Derrière les bulles spéculatives et les krachs célèbres se cachent des vies ordinaires brutalement bouleversées. Du Mississippi au krach de 1929, les grandes faillites financières racontent aussi le quotidien de familles confrontées à la perte, à la débrouille et à la peur du déclassement, rappelant que l’histoire économique est avant tout une histoire humaine.
Commerce entre marchands Français et Amérindiens à l'embouchure du Mississippi, 1717
L’histoire des grandes faillites financières est souvent racontée à travers des chiffres vertigineux, des courbes qui plongent et des fortunes englouties en quelques jours. Mais derrière les mécanismes abstraits de la spéculation et des marchés, ce sont des vies ordinaires qui basculent. Pour comprendre l’impact réel de ces crises, il faut entrer dans les foyers, là où la faillite se traduit par l’angoisse du lendemain, la perte d’un emploi, le déclassement social.
Au début du XVIIIᵉ siècle, dans la France de la Régence, la famille Martin – petits bourgeois parisiens – place ses économies dans les actions de la Compagnie du Mississippi, fondée par John Law. Comme tant d’autres, elle est séduite par les promesses de richesse venues d’outre-Atlantique. Les cafés bruissent de récits fabuleux, les actions montent sans cesse. Lorsque la bulle éclate en 1720, l’illusion s’effondre brutalement. Les Martin ne sont pas ruinés comme certains grands spéculateurs, mais leurs économies ont disparu. Le père renonce à ses projets d’ascension sociale, la mère transforme bijoux et linge en ressources de survie. La confiance dans l’État et dans la monnaie est brisée pour longtemps.
Un siècle plus tard, le scénario se répète sous d’autres formes. En 1873, la crise financière qui frappe l’Europe et les États-Unis provoque une vague de faillites industrielles. À Vienne, Berlin ou Paris, des familles d’ouvriers et de petits employés découvrent le chômage massif. Les enfants quittent l’école pour contribuer aux revenus du foyer, les femmes multiplient les travaux à domicile. La faillite n’est plus seulement celle des banques : elle devient une expérience sociale durable.
Mais c’est le krach de 1929 qui incarne le mieux la faillite moderne. Aux États-Unis, la famille Johnson vit modestement mais confortablement à Chicago. Le père travaille dans le bâtiment, la mère tient le foyer, et une partie des économies a été placée en Bourse, comme on le conseille alors à toute la classe moyenne. Lorsque Wall Street s’effondre, l’effet est immédiat.

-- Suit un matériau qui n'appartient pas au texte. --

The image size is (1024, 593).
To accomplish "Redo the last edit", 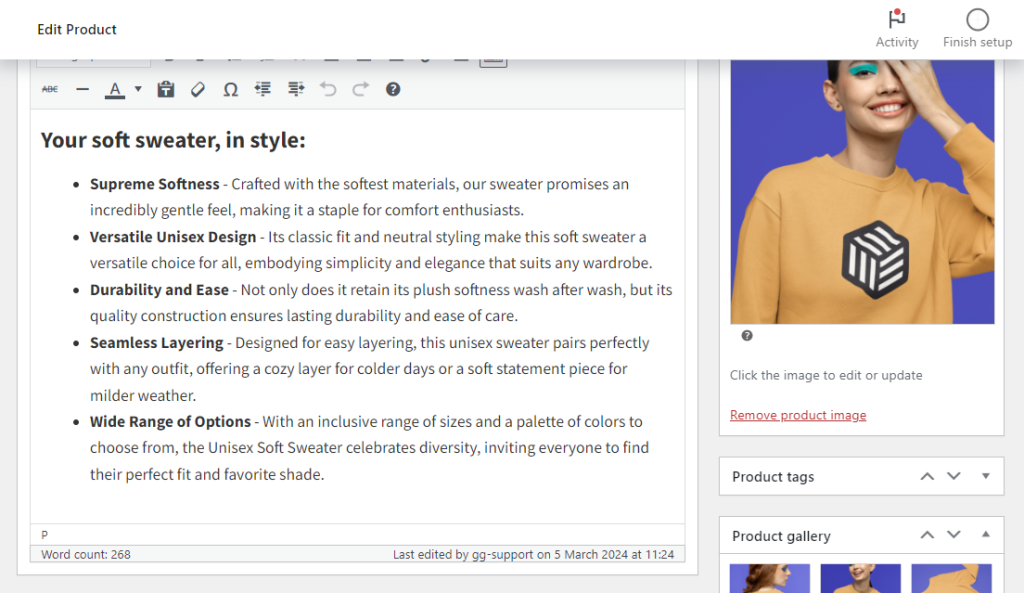I will [x=361, y=89].
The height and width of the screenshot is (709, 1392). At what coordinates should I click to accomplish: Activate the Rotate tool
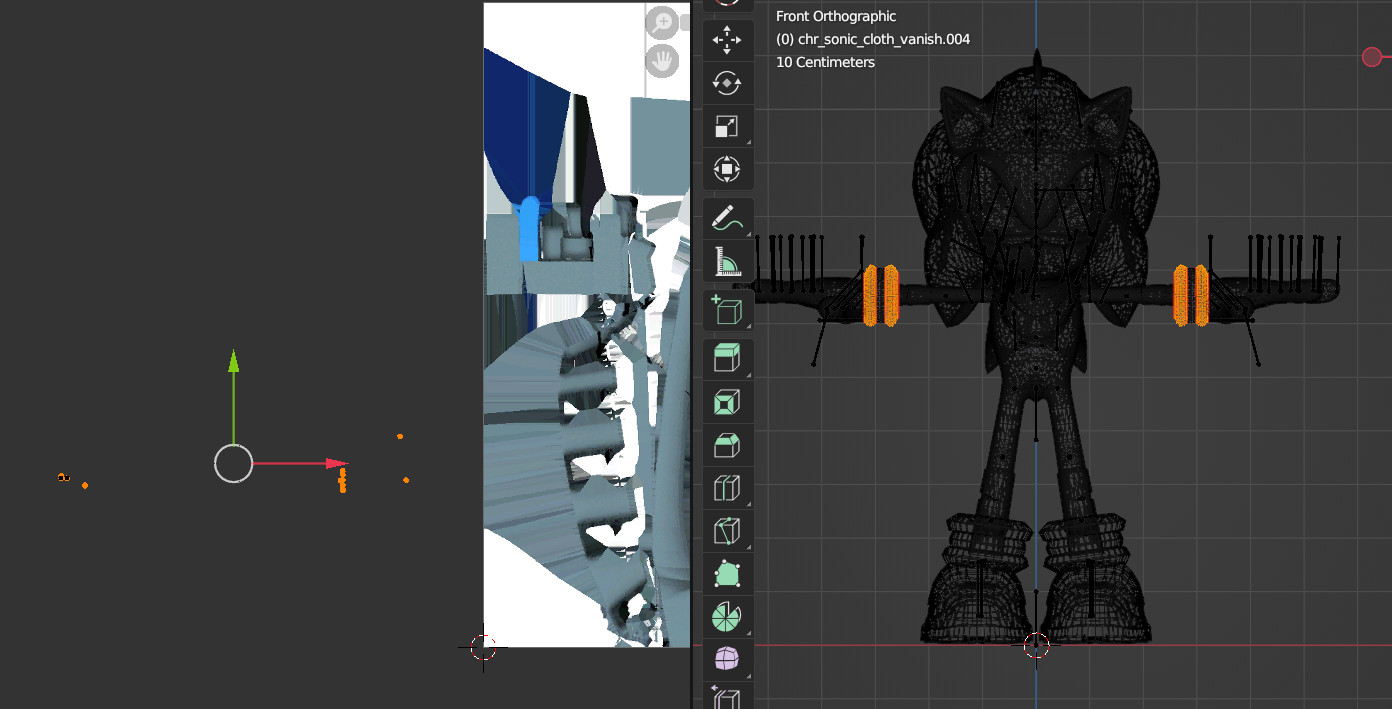coord(727,83)
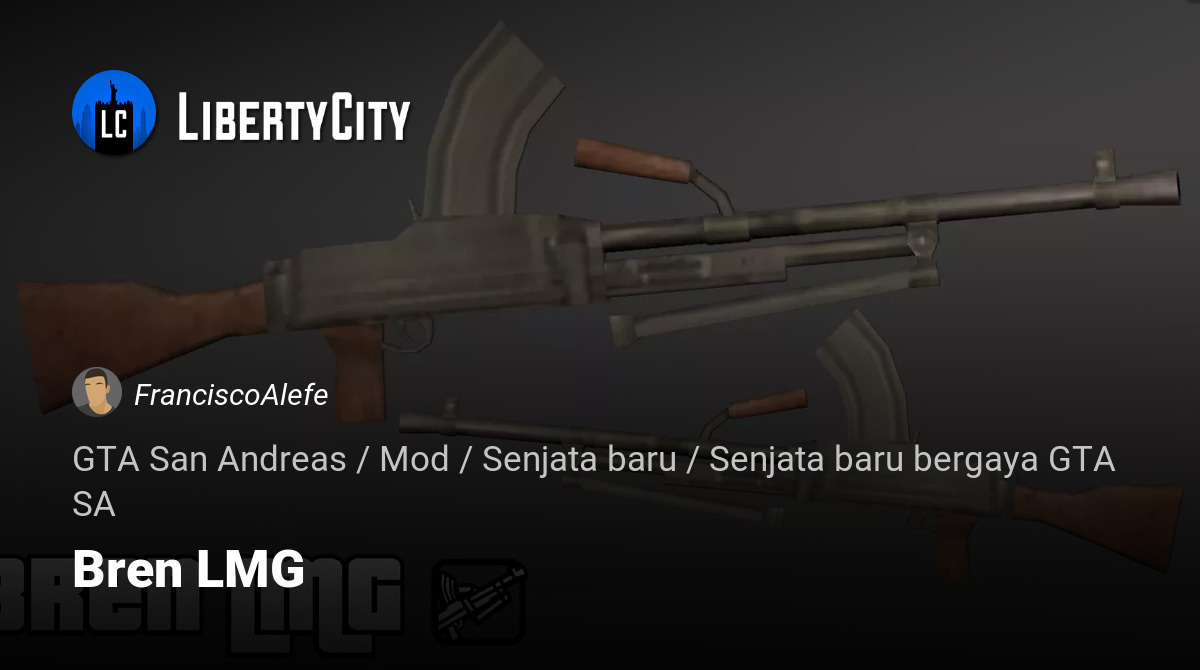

Le père perd son emploi, les économies fondent, la maison est hypothéquée. La crise touche peu à peu de nombreux pays, en Europe et ailleurs dans le monde. Chaque journée devient une lutte : faire la queue pour une soupe populaire, réparer au lieu de remplacer, compter chaque centime.
Soupe populaire pour enfants, Sydney, 1934
(State Library of New South Wales/Picryl)
Dans ces familles frappées par la faillite, les stratégies de survie se ressemblent à travers les siècles. On réduit les dépenses, on s’entraide, on fait appel aux réseaux familiaux. Mais ces crises produisent aussi des transformations profondes. Après 1929, la détresse sociale pousse les États à intervenir davantage : assurance-chômage, politiques de relance, protection sociale. La faillite individuelle devient une question collective.
Du Mississippi au krach de 1929, les grandes faillites rappellent une vérité essentielle : les crises financières ne sont jamais abstraites. Elles s’inscrivent dans les cuisines, les chambres et les rues, bouleversant les existences ordinaires. Humaniser l’histoire économique, c’est redonner une voix à ces familles anonymes pour qui l’effondrement des marchés fut avant tout une épreuve quotidienne.
La mémoire de la folie financière est courte.